Ghent to de Panne

Distance: 109.2 km
Time: 5 hours 26 minutes
Average speed : 20.1 km/h
Total distance: 755.51 km

slumming it — horsing around — headwinds — sand dunes — where’s the sea?

The last time we stayed in Ghent was late in 2008, and the town centre was relatively quiet, it being winter. This time, on opening the hotel door and stepping out onto Korenlei (yes, we admit we’re not really slumming it on this tour!) the waterfront was crowded with many hundreds of visitors, enjoying the fantastic views on a summer’s evening. It’s a stunningly lovely vista, whatever the time of year.

We originally selected a restaurant on Graslei, opposite the hotel. It was full, though, and like each of its neighbours sported a small queue outside. The waiters seemed somewhat disinterested in the concept of booking a table, so we switched to Plan B, involving refreshing glasses of Rochefort 8 (for the captain) and Cava (for the stoker) in a nearby bar, before repairing to another restaurant near the Belfort. Fortune has favoured us with good restaurants throughout our trip so far and “Passion” was no exception. We were served by a waiter who was keen to explain that he was French French as opposed to Walloon French, but had been happily living in Flanders for decades. He was keen to sing the praises of Ghent (and let’s face it there is plenty worth praising), particularly when compared to Bruges. This being fully discussed, we ate a very good meal of Ghent Stoverij (captain) and Rabbit (stoker). Oh, and a very good Beaujolais. It’s a tough life…

Today was to be our longest day in the saddle, featuring a journey of more than 70 miles in a north westerly direction, past Bruges towards the coast at de Panne. We set the alarm for an early start, and ate breakfast in a lovely room overlooking Korenlei. It was a gloriously hot morning, and the sun sparkled attractively on the water outside. After breakfast we rescued the tandem from the underground car park, loaded up and set off alongside one of Ghent’s many canals. Mindful of the distance we had to cover we set a fast pace from the start, and covered the forty-three kilometres to the outskirts of Bruges in a couple of hours.

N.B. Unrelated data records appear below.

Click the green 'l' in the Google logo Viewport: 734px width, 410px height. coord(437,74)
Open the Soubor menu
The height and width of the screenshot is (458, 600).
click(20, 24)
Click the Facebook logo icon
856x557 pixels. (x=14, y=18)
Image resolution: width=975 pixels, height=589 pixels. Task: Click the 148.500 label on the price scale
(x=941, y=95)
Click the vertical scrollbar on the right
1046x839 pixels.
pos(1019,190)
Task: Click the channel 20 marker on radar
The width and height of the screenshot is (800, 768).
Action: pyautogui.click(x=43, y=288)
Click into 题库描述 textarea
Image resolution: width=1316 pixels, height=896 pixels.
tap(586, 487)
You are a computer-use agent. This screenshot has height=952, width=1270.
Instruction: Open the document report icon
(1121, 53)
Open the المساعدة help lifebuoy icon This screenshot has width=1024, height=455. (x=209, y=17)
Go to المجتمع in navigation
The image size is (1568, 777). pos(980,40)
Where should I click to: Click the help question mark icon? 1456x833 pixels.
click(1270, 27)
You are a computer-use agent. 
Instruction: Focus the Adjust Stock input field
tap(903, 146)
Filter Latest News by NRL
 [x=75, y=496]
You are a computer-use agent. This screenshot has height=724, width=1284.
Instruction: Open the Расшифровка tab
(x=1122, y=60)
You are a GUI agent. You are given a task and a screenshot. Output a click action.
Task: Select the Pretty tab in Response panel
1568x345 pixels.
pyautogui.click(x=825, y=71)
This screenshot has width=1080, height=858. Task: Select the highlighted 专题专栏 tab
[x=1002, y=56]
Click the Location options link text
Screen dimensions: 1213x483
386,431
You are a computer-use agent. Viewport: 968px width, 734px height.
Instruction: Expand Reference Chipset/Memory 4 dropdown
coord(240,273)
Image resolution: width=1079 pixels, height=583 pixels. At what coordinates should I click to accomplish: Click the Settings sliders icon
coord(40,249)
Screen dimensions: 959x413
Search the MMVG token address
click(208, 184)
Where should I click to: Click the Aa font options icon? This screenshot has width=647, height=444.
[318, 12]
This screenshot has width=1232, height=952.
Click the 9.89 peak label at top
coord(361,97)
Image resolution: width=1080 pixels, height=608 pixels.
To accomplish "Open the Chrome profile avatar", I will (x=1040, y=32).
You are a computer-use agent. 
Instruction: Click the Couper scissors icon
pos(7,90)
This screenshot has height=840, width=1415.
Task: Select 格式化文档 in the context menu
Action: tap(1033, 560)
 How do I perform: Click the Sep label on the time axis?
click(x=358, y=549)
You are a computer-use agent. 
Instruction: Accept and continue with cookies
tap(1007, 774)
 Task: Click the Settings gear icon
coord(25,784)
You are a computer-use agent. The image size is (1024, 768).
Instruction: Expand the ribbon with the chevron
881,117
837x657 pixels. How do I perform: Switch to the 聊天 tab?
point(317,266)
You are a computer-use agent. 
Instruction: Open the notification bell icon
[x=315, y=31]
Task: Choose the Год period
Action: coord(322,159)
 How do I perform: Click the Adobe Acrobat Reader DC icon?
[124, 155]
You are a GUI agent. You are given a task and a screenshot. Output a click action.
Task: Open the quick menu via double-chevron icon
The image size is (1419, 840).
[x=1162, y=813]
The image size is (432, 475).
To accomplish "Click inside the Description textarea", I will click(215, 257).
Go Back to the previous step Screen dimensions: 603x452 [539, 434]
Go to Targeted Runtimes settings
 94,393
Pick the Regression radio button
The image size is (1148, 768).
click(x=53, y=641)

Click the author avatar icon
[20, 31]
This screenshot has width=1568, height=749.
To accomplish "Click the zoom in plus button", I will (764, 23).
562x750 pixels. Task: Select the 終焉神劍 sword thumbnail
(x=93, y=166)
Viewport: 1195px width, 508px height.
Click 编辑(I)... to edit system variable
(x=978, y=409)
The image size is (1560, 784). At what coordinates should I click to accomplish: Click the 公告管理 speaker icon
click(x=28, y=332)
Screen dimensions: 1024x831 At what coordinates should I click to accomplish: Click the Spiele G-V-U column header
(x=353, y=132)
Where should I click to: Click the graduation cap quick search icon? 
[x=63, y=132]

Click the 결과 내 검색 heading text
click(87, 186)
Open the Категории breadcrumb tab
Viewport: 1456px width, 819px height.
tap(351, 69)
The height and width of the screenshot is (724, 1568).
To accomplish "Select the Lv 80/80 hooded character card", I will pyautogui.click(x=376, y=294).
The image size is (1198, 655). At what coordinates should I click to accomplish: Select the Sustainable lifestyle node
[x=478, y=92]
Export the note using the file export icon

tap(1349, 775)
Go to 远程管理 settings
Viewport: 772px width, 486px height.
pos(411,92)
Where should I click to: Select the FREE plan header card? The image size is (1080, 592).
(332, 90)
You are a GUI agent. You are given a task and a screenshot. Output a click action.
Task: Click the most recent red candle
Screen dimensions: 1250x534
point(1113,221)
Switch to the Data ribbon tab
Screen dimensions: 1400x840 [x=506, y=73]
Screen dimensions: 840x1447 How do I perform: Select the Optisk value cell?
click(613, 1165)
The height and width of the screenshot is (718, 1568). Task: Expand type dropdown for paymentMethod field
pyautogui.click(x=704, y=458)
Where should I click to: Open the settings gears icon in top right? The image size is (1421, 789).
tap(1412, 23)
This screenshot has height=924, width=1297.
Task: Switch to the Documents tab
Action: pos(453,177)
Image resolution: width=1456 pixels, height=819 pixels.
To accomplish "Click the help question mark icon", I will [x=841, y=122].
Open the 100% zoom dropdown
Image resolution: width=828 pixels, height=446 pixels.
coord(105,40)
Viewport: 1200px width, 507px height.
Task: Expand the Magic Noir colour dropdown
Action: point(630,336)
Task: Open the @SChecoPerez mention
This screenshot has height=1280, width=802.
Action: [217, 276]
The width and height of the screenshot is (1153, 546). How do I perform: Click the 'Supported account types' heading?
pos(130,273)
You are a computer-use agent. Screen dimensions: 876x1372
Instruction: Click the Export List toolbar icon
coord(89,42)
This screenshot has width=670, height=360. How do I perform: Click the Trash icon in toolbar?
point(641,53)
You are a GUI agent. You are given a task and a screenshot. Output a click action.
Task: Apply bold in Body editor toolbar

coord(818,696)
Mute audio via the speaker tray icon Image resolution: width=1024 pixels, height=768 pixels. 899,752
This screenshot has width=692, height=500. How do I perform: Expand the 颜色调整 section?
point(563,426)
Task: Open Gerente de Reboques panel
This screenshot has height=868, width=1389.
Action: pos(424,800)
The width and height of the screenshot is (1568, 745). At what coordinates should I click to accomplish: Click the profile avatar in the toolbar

Today we decided to have a mid-morning stop, and “Minnewater”, due south of Bruges city centre, was the perfect place. We cycled on the cobbled roads for a few hundred metres seeking a café (it being Monday, most of them were closed), before emerging near the popular spot where “horse and cart” tours around Bruges usually commence. Settling down at an outside café table with a huge bottle of mineral water we watched the horses being fed and watered at the end of each trip. It must be a tough life for them, particularly in the summer, and when leaving for the start of a new tour each horse seems to struggle on the slippery cobbles.

We didn’t want to hang around for too long (and we’re spending a couple of days in Bruges after our cycling tour), so we set off again fairly swiftly, hoping to accrue a further thirty or so kilometres before our lunch stop. The Ghent-Ostende canal towpath provided our route out of the city, and a good surface led to a consistently fast pace. It was scorchingly hot, though, and after an hour and a half we were flagging somewhat and in need of refreshment. We headed into the centre of Gistel and found an open café (hurrah!) where beer was taken and croquettes were consumed.

With seventy-five kilometres under our belt we knew we had another forty remaining – about two hours at our average speed today. The zig-zag route, however, kept pointing us into an increasingly strong headwind, which sapped our strength somewhat. By now the sun was blazing at full power, and we were glad to have replenished our water bottles at Bruges. The cycle tracks were buzzing with people as usual, particularly as we approached the North Sea coast near Nieuwpoort.

The last few kilometres were spent among holiday homes, caravans and sand dunes, though we never quite caught sight of the sea (we intend to rectify that omission this evening). Eventually we dragged our tired bones and other sore parts to our hotel in the town of de Panne, a short distance from the border with France. It’s a lively, pleasant spot and we’re looking forward to our evening here.

Tomorrow is our last cycling day – it seems to have arrived all too soon. We will be heading more or less due south towards Ieper, only forty or so kilometres away.